The question under the experiment
The original field note asked a deliberately narrow question: how much useful behavior can fit inside a model small enough to feel almost unserious? A 64 MB model running RPG combat logic is not a general assistant. That is the point. It is a test of whether a tiny learned system can absorb a constrained grammar, emit plausible state transitions, and expose where the representation breaks.
That question now has a larger context. The SLM survey frames small language models as a serious research lane for accessible, affordable, efficient intelligence, while Phi-3 shows that compact models can matter in practical deployment contexts instead of serving only as toy baselines.
From prompt to game engine behavior
The model is trained on a compact, template-driven format representing turn-based RPG state. Inputs encode turn counters, status effects, cooldown slots, and actions like poison_strike, ignite, heal, and guard. Outputs resolve toward a canonical next-state block.

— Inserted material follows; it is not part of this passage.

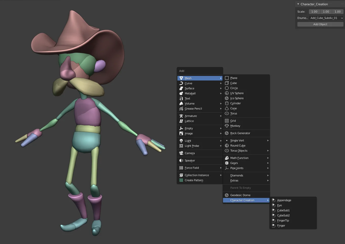Viewport: 345px width, 244px height.
Task: Click the Gears mesh icon
Action: (x=227, y=163)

That makes the model behave like a fuzzy state-transition engine. Not deterministic code, but learned transitions with enough structure to produce coherent combat outcomes under normal conditions.
- Status channels: shield, poison, burn, regen, thorns, stun, fragile, cooldowns.
- Action grammar: attack, heal, guard, cleanse, poison strike, ignite, brace, wait.
- Goal: infer and emit consistent post-turn world state.

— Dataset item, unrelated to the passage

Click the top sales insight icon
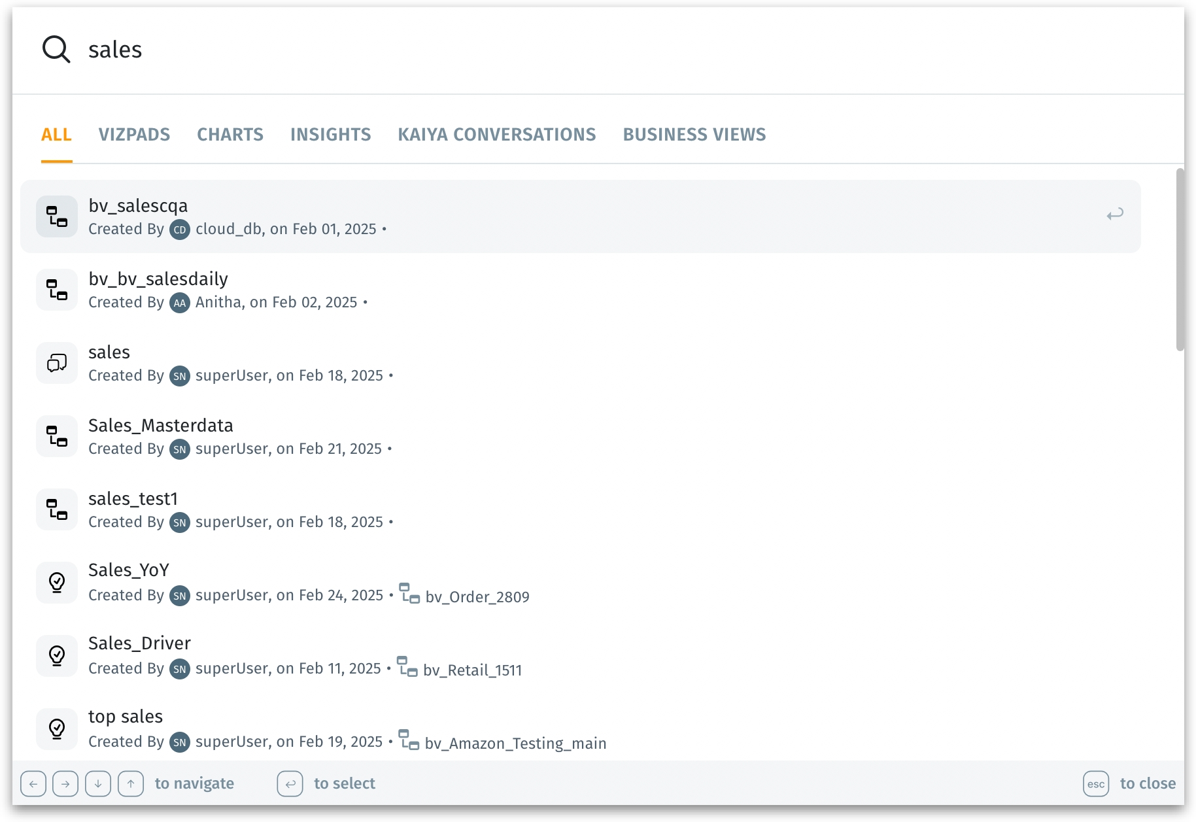The width and height of the screenshot is (1196, 822). click(x=57, y=728)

Where nanochat changes the frame
nanochat is useful here because it treats small-model training as an end-to-end system instead of a mystery box. The repo covers tokenization, pretraining, finetuning, evaluation, inference, and a chat UI, which is exactly the pipeline view a tiny specialist needs.
The important contrast is scale discipline. My RPG experiment starts at the very small, domain-specific end. nanochat shows the same discipline at a more general LLM scale: change the model depth, keep the pipeline coherent, evaluate with comparable metrics, and learn where the curve bends.
The useful failures
The best part of the note is not that the model works. It is where behavior degrades: label collapse, token drift, and boundary confusion when malformed or overloaded labels are introduced.

These failures map the model's internal compression limits and expose where representation quality breaks down. In practical training terms, they tell you what to fix next in data format, token conventions, and eval coverage.


What this means for custom model training
- Define a constrained domain: tiny models win when the task envelope is explicit.
- Treat formats as architecture: token names and templates are model design, not decoration.
- Build failure-first evals: perturb labels, action order, and edge states early.
- Measure capability-per-megabyte: this can be more useful than raw benchmark flexing.
- Design for composition: multiple tiny experts can beat one heavyweight generalist in real product loops.